# EXERCISE BRIEF
Look through the records below, and copy out every line that holds the string "label".

--- DATA ---

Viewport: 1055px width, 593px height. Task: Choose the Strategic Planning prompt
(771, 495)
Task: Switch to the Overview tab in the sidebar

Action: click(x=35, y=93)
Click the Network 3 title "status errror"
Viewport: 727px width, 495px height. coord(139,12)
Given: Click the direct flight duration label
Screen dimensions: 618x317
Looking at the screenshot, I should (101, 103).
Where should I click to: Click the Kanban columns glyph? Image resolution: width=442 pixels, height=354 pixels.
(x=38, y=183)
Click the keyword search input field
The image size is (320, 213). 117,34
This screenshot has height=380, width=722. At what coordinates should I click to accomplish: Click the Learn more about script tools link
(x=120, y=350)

---
--- DATA ---

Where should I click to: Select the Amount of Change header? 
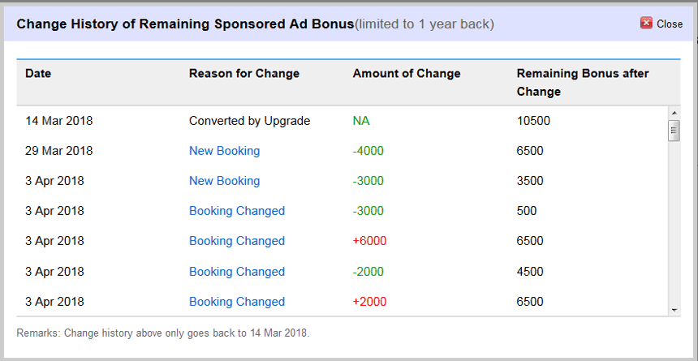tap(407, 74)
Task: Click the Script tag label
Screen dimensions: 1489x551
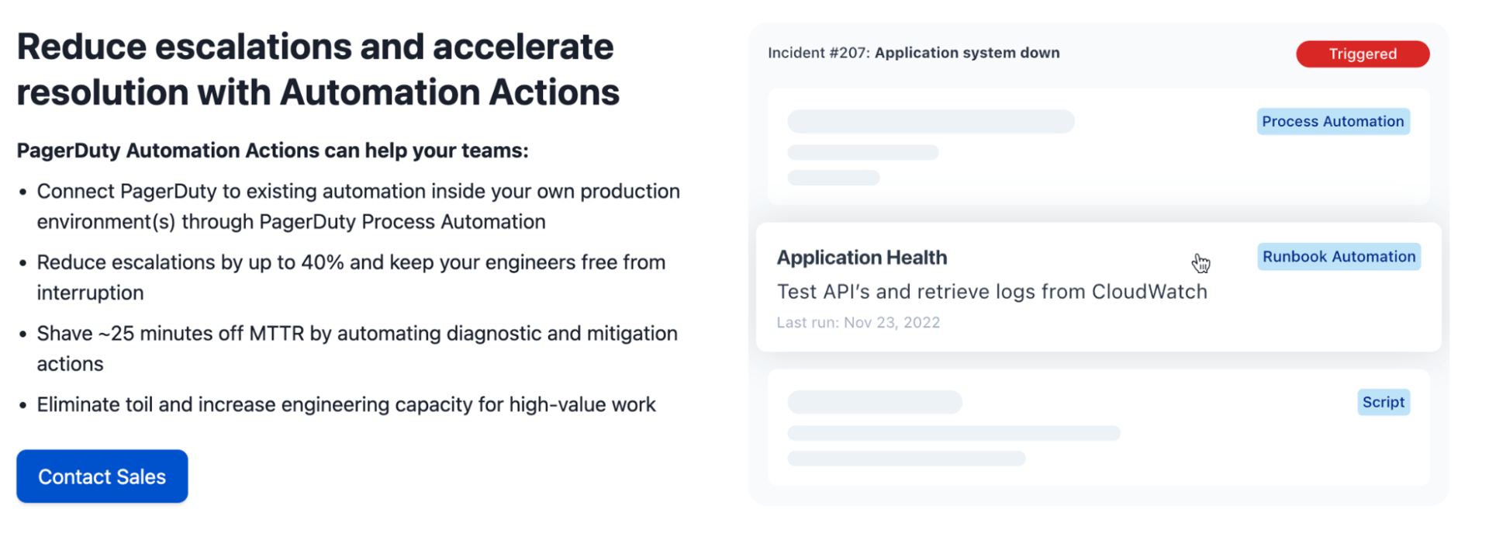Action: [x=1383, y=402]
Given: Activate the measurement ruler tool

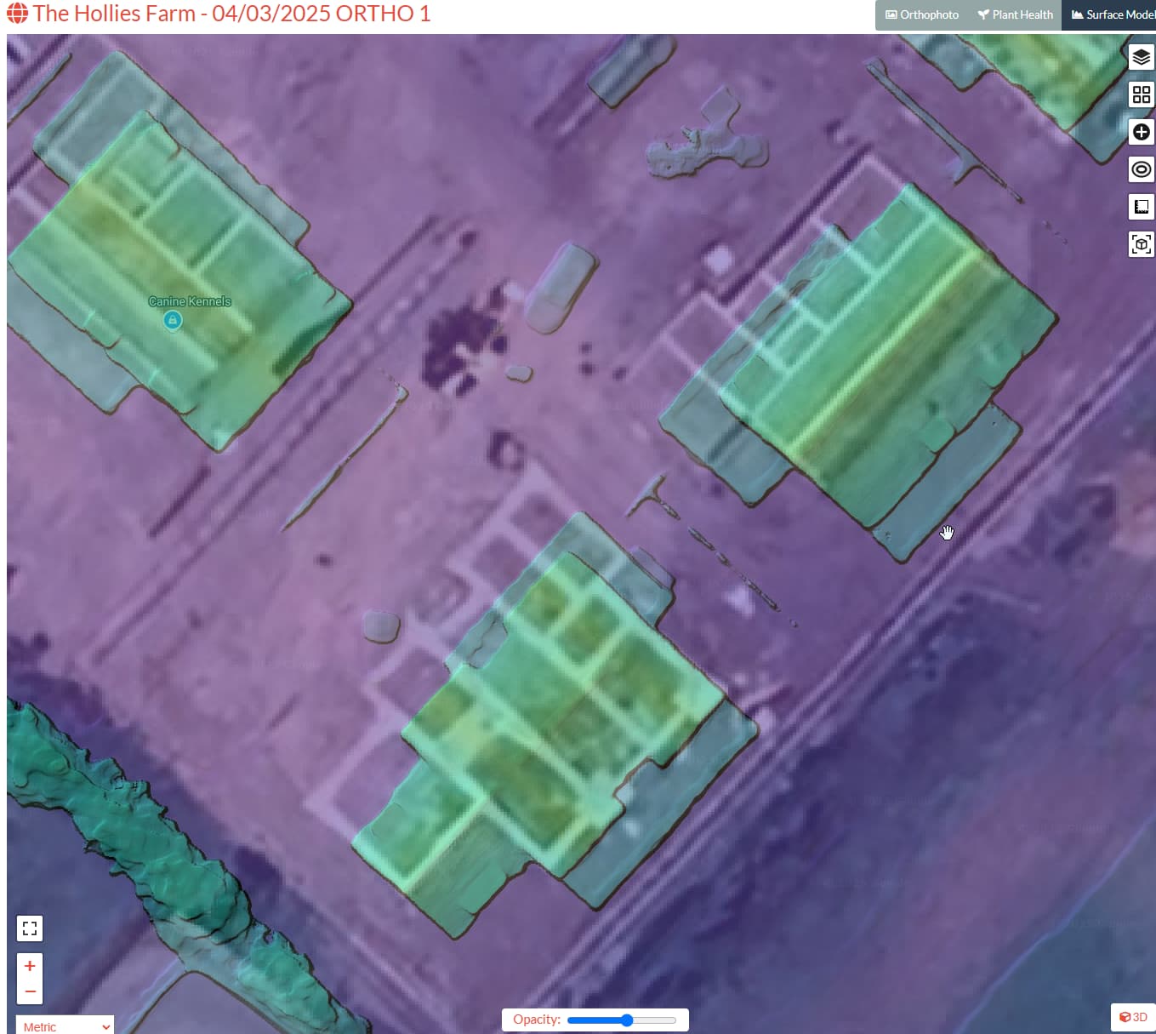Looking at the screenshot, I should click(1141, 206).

---

# SOLUTION BELOW
Given: Click the direct flight duration label
Task: Click the Script tag label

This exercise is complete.